▶ [EXERCISE] How many of the lines below contain the word "field"? Reply with the number alone.

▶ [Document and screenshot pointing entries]

• • • •

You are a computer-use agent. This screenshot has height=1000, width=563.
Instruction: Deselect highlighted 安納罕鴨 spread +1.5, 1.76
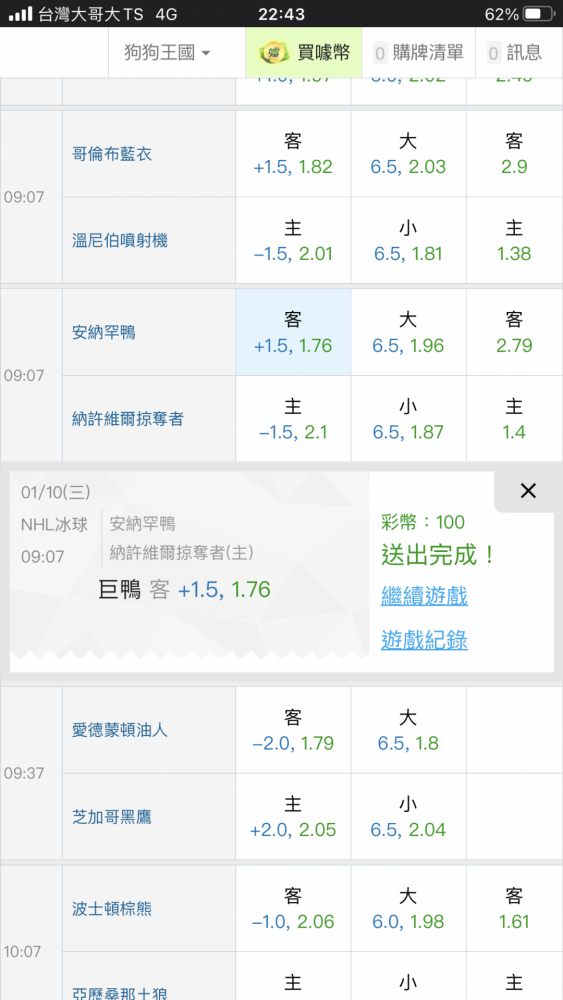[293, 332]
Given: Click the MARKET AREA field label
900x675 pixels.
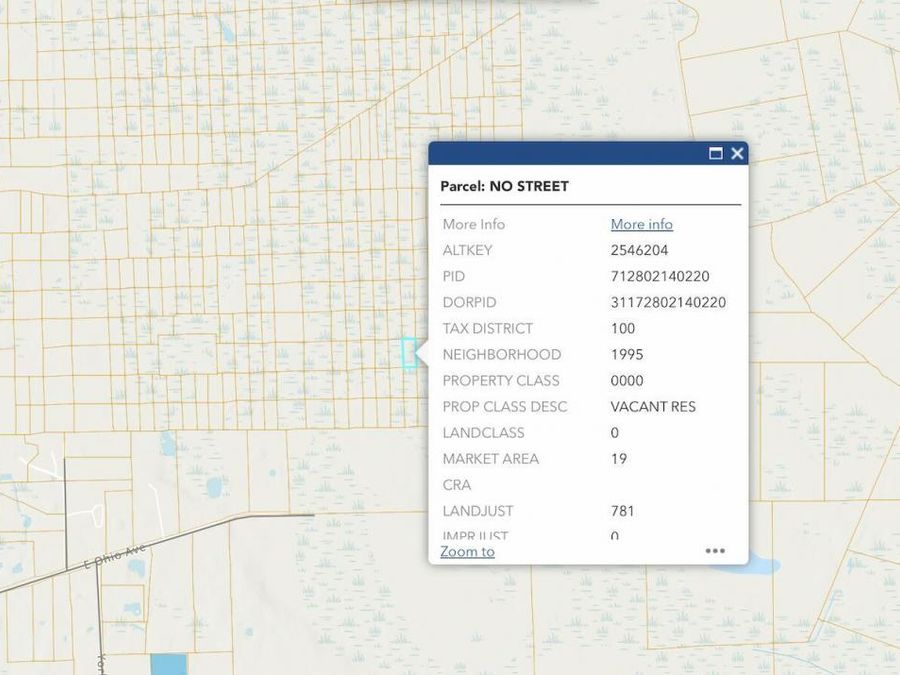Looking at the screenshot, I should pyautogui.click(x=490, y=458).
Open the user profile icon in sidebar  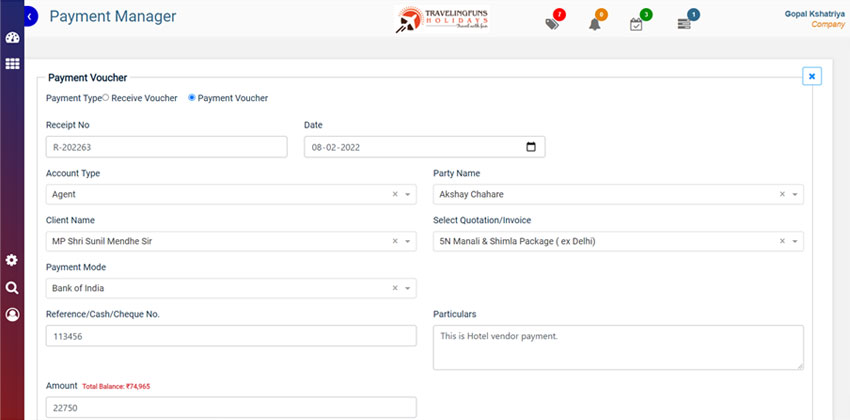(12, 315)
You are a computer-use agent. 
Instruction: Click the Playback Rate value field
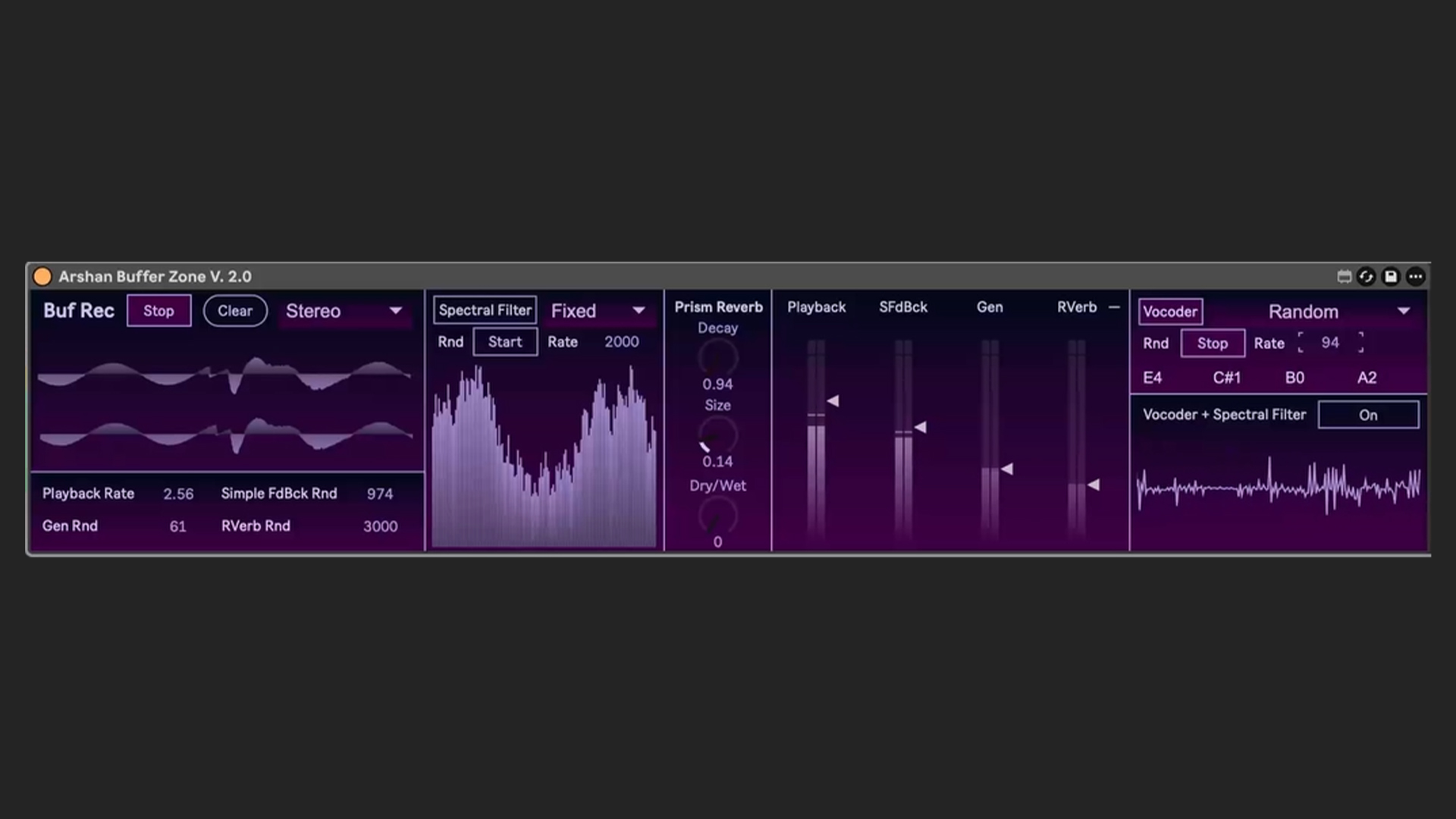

• • • •

▶ [EXERCISE RESPONSE] 2